Tuesday, October 5, 2010


Oct 4. May S had walked the beach with "fascination of the waves, curling in foam around the rocks, advancing and retreating in an endless dance." Gladys T remembered the home dressmaker who had already disappeared into the past. "The town dressmaker was a grand institution." Linda Hogan tied it together for me. "Even new, a day itself is ancient, old with earth's habit of turning over and over again."
On our way to Grand Rapids to pay bills Wallis saw a small dead deer on the shoulder. It brought to mind a story Esther Naganaub told me about the death of a young bear. A cub had been hit by a car near her home at Sawyer. The mother stayed with her dead child for three days and nights. Esther said the mother cried for her little one with audible grief. The mother continued to wash and groom the cub. She rolled it over and patted it gently. She slept beside it oblivious to passing traffic. Then one morning the mother was gone. It had been a three day wake.

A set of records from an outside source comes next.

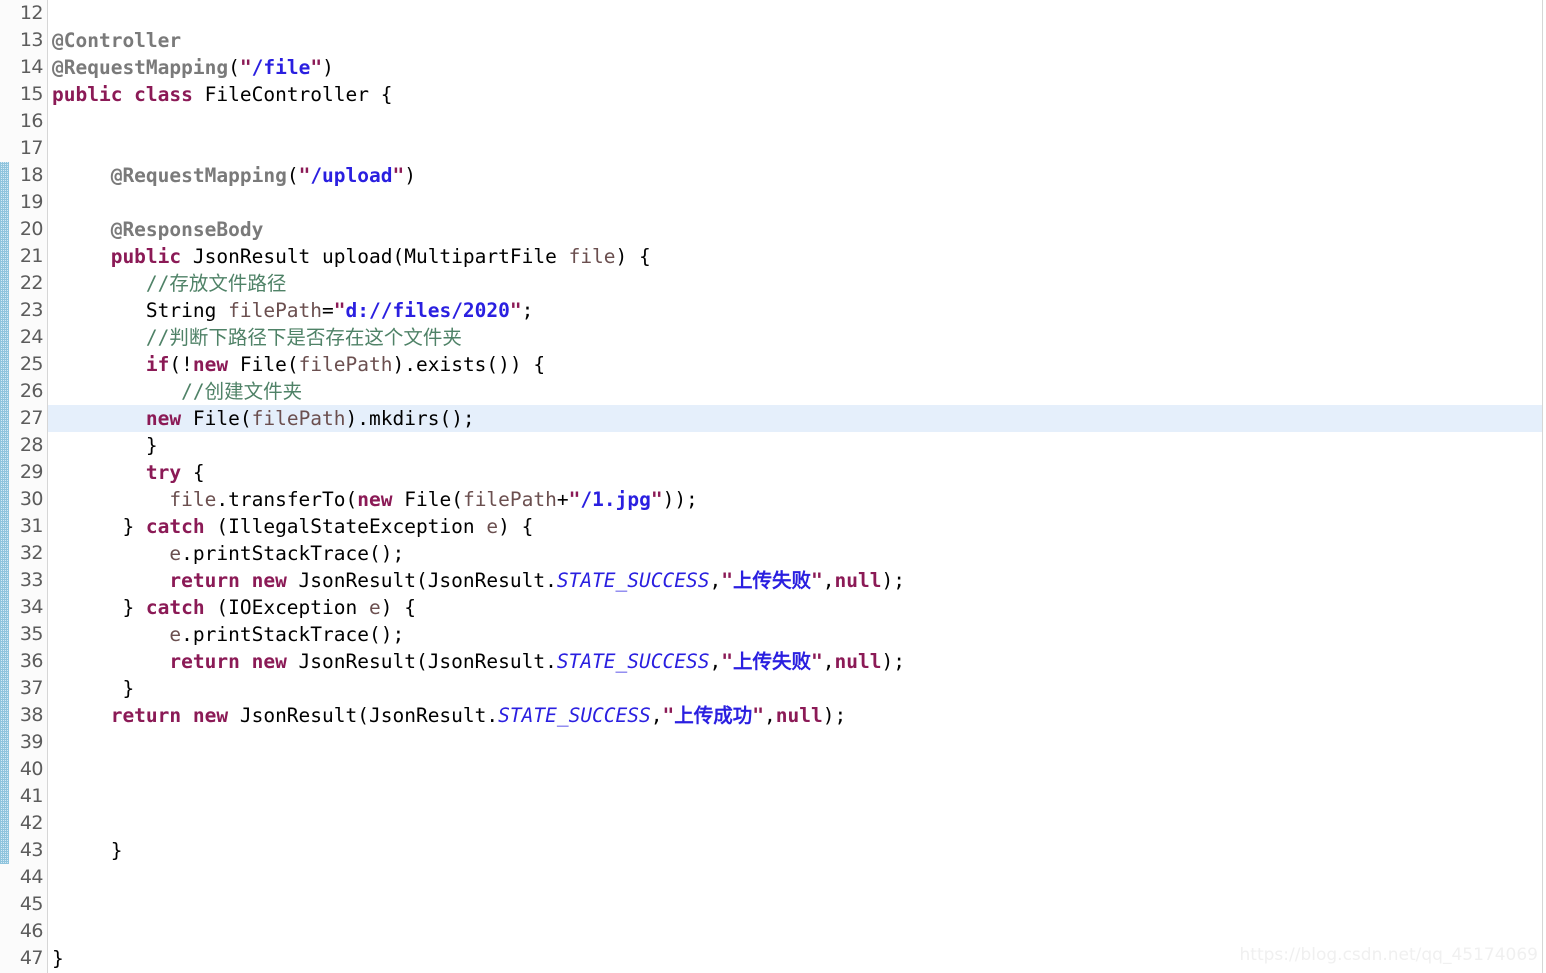 The height and width of the screenshot is (973, 1546). Describe the element at coordinates (375, 256) in the screenshot. I see `token-plain: JsonResult upload(MultipartFile` at that location.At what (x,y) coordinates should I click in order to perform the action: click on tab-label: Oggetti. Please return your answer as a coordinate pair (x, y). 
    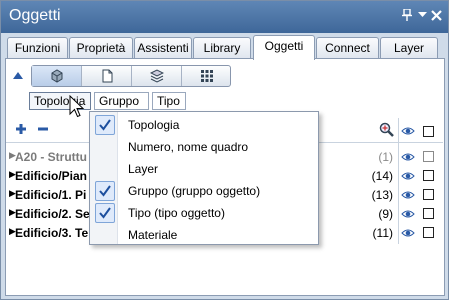
    Looking at the image, I should click on (284, 46).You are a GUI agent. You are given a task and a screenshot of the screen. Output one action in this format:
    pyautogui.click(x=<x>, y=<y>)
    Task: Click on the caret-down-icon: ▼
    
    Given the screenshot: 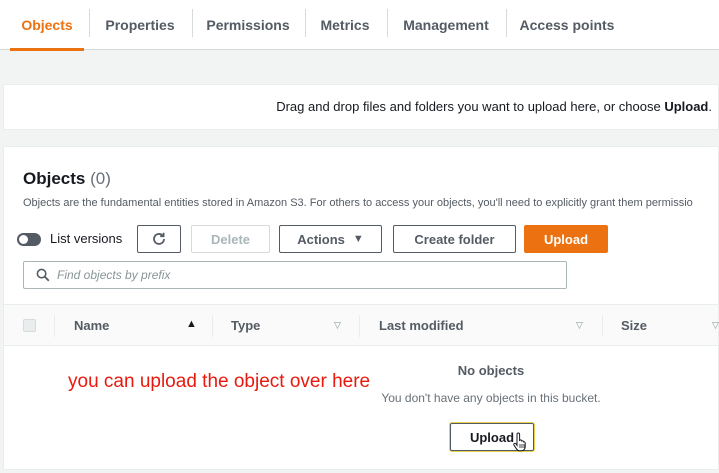 What is the action you would take?
    pyautogui.click(x=358, y=239)
    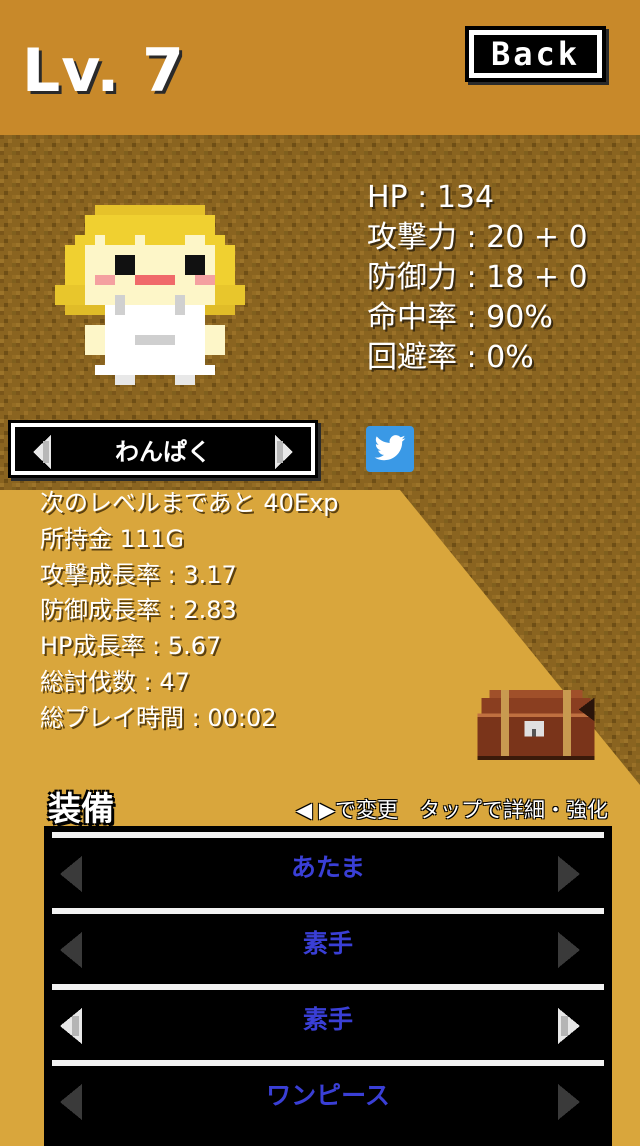 The image size is (640, 1146). I want to click on equip-slot-head: あたま, so click(328, 866).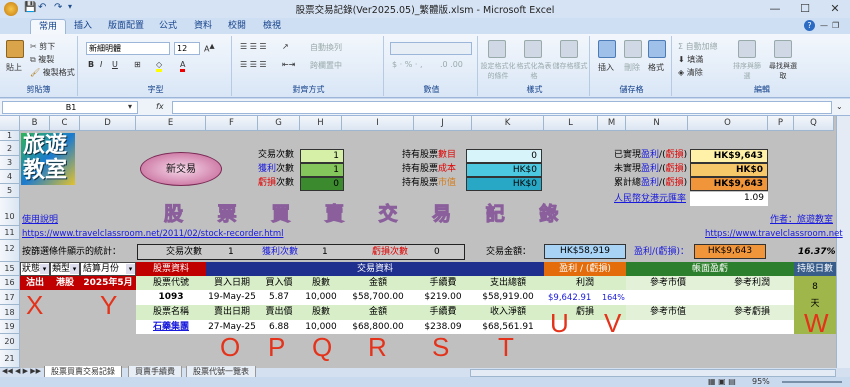  What do you see at coordinates (254, 64) in the screenshot?
I see `align-left-icon: ☰ ☰ ☰` at bounding box center [254, 64].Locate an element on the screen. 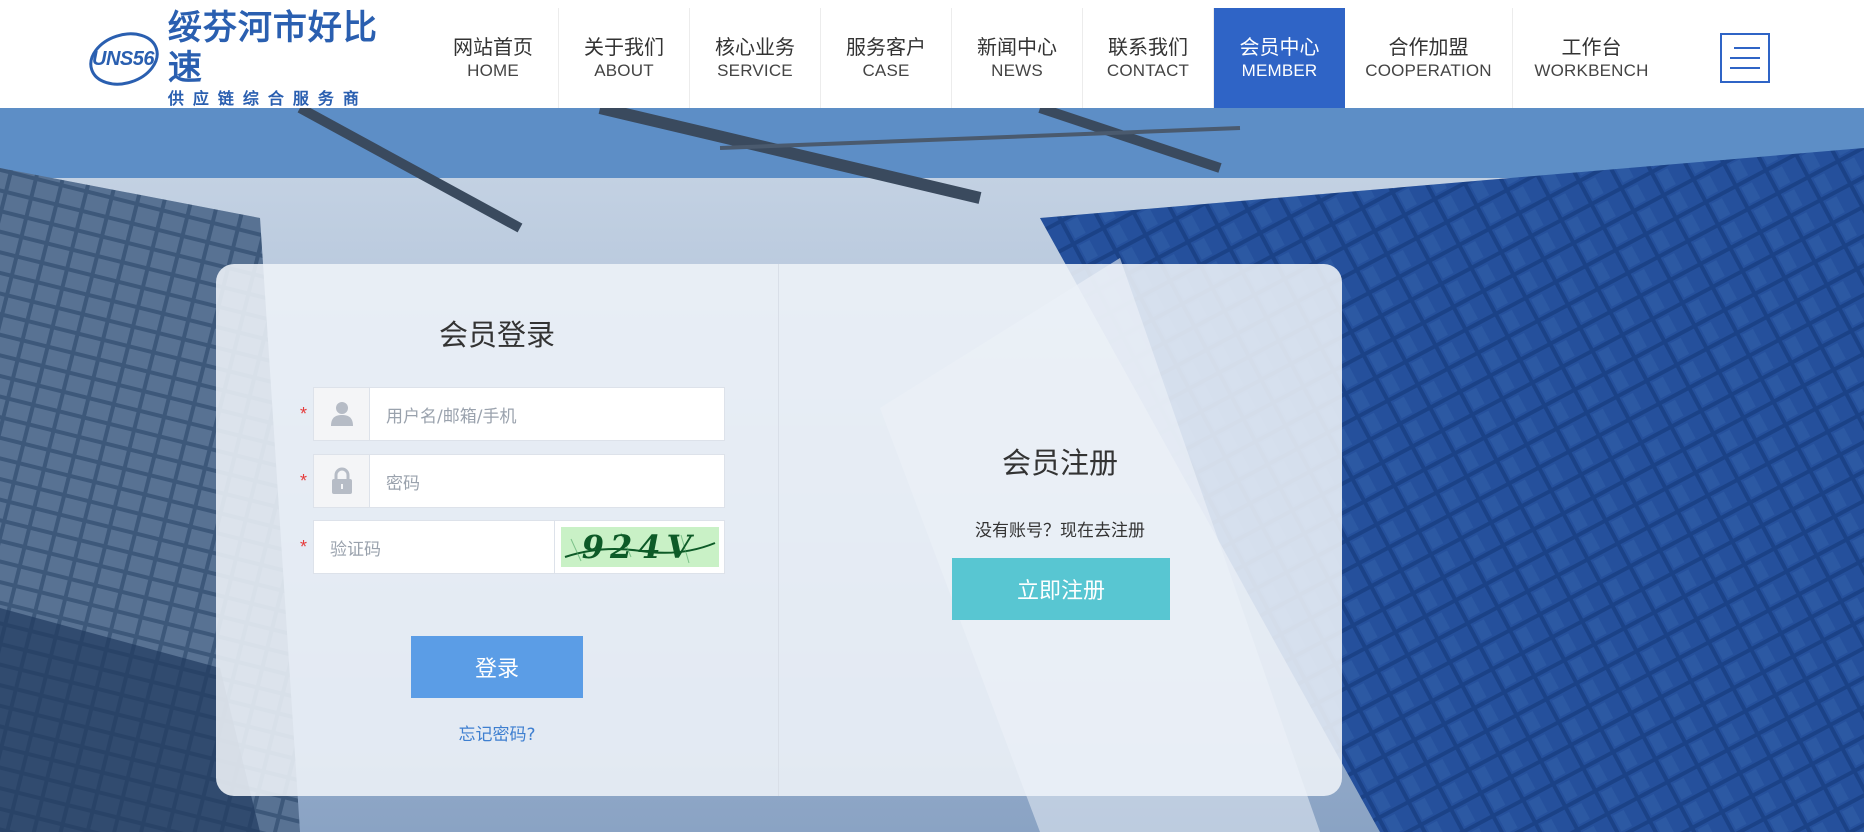 The image size is (1864, 832). nav-item-cooperation: 合作加盟 COOPERATION is located at coordinates (1429, 58). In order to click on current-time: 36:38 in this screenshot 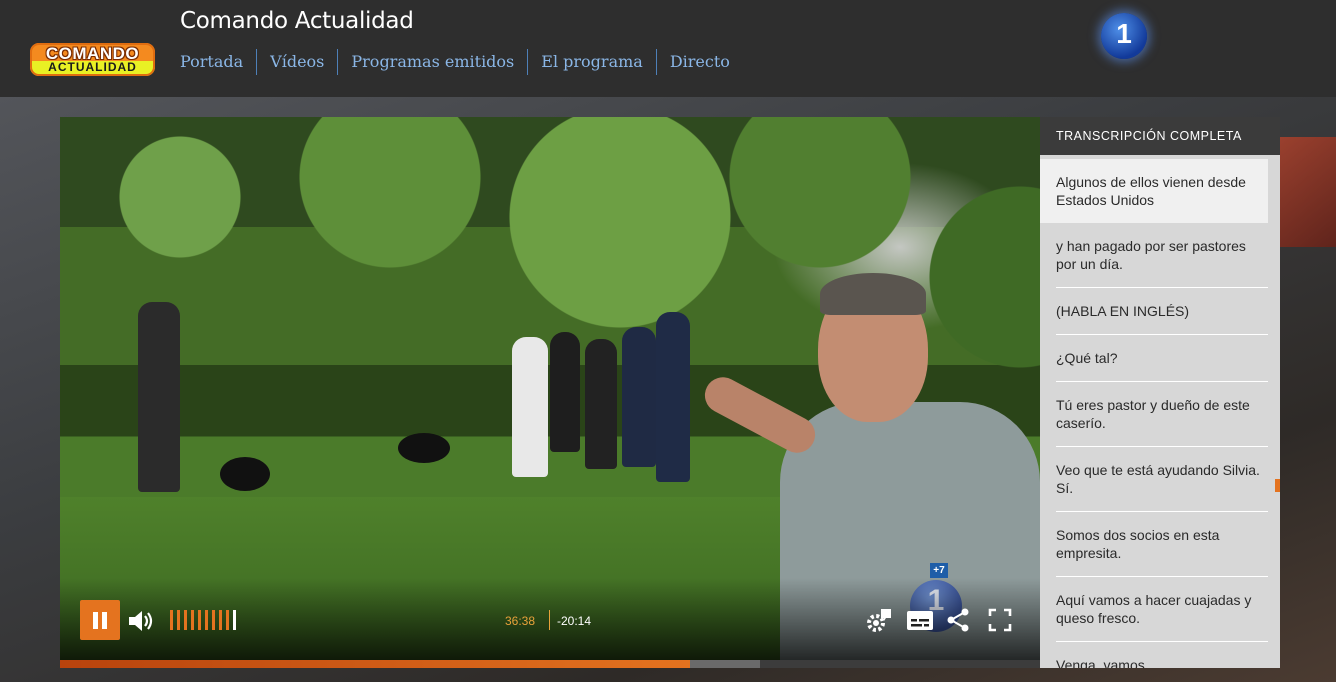, I will do `click(520, 621)`.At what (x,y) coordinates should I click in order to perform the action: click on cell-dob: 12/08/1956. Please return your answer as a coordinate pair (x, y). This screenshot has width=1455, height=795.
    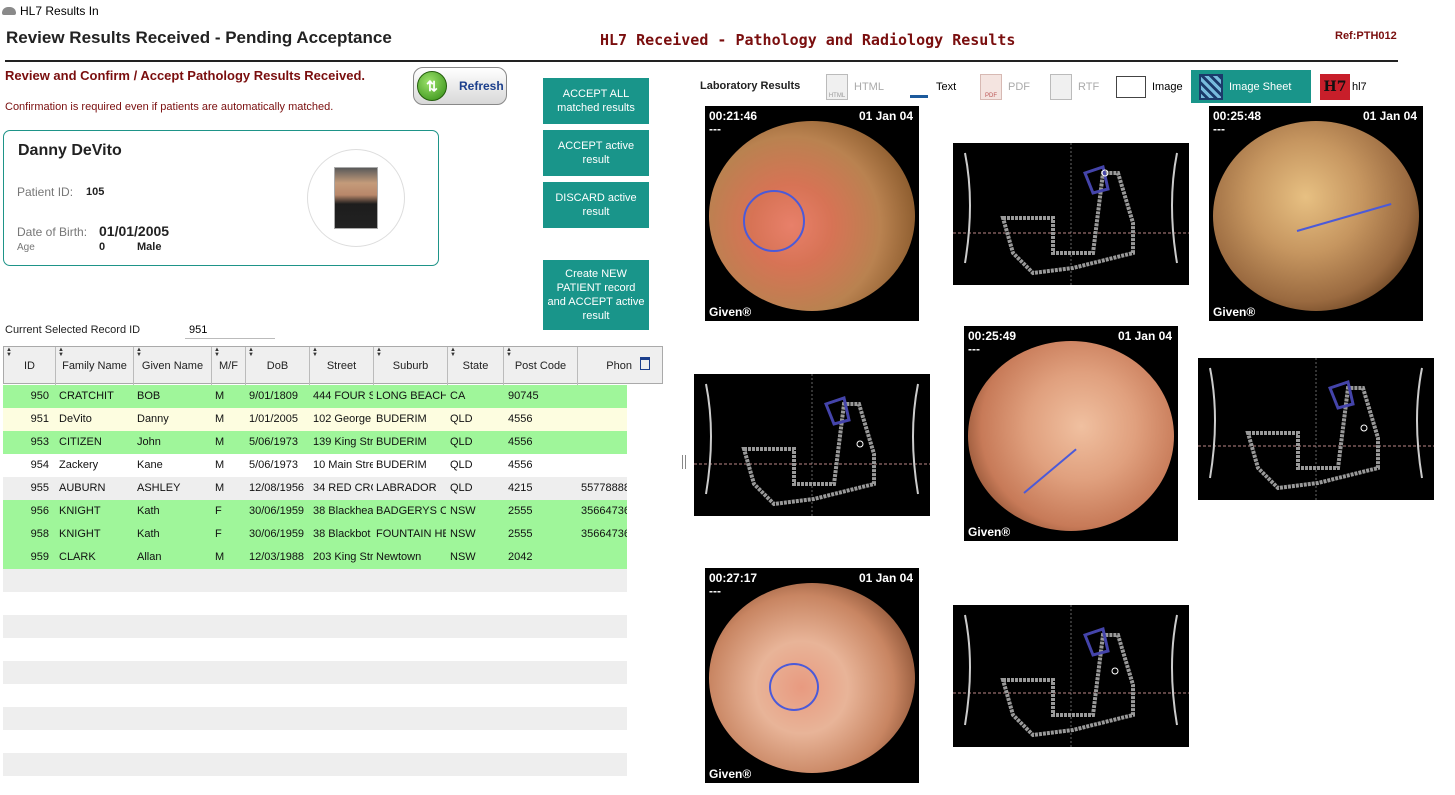
    Looking at the image, I should click on (277, 488).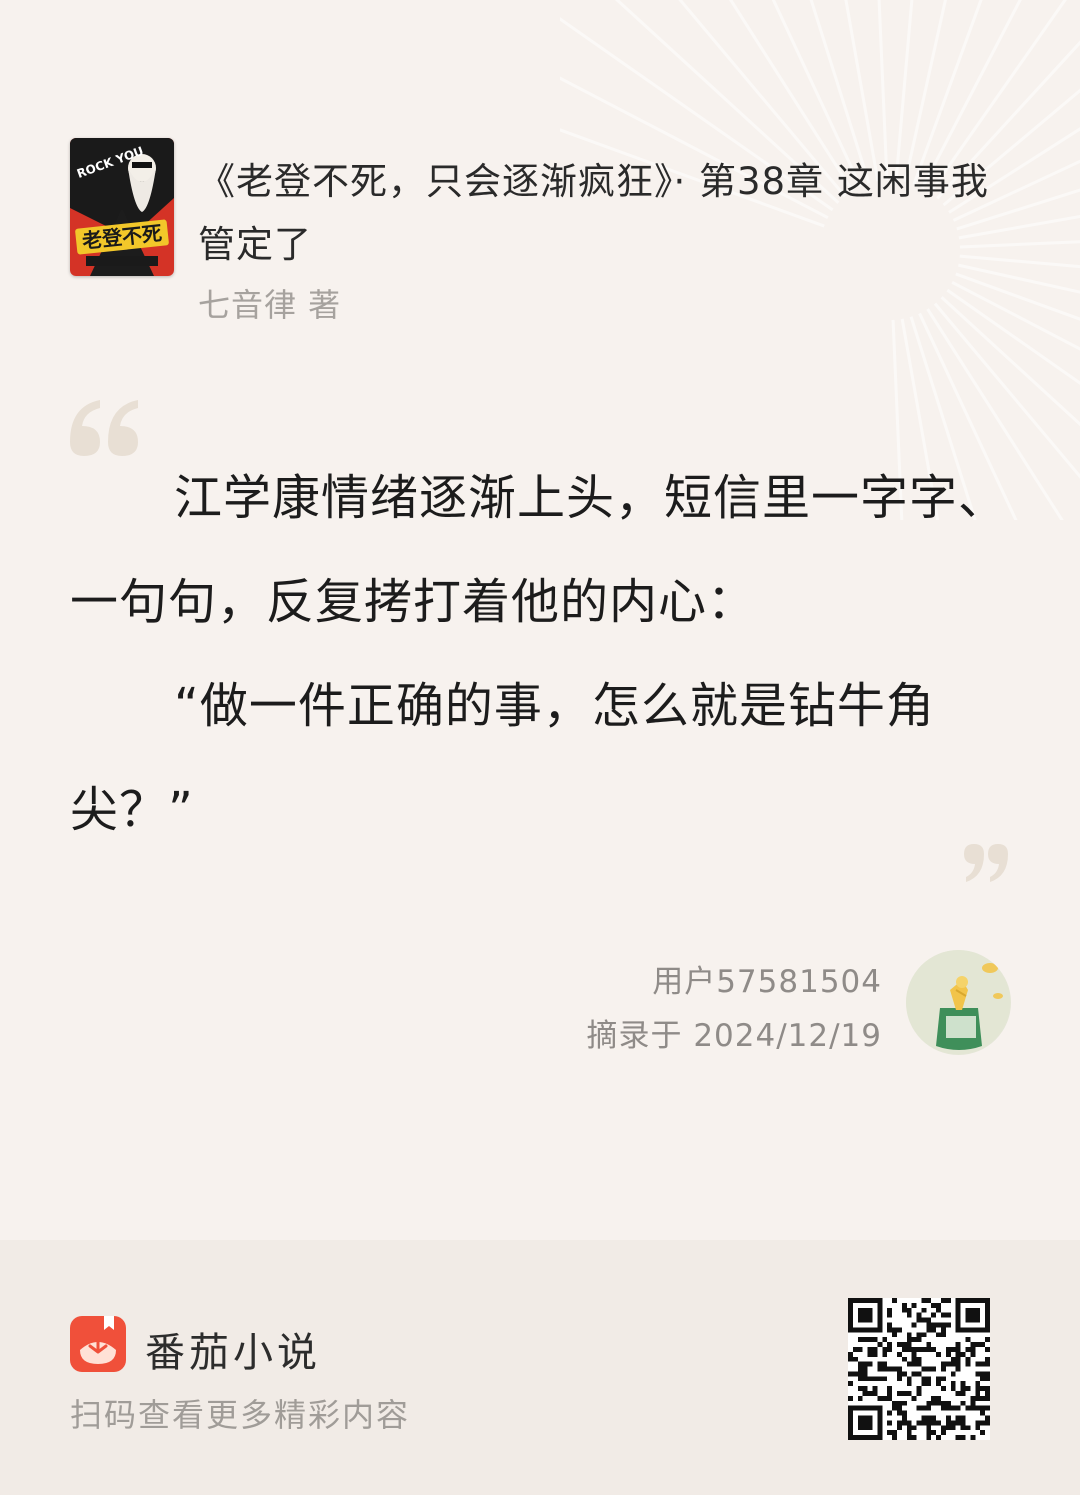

Oct 5. Ruth Rosten wrote of writing, "Even a whisper... in the right creator's ear can flower into fables, cities, souls and seasons new on earth." I find this an exciting notion. Rosten also left these words, "I write to tell you how it is with me in the cold dark places of my mind." And also this, "I imitate, go house to house with an empty cup, borrow voices from a dozen poets."
Cedar and I put a recycled beverage bottle bird feeder on the window last night. Today we are waiting for birds to find it.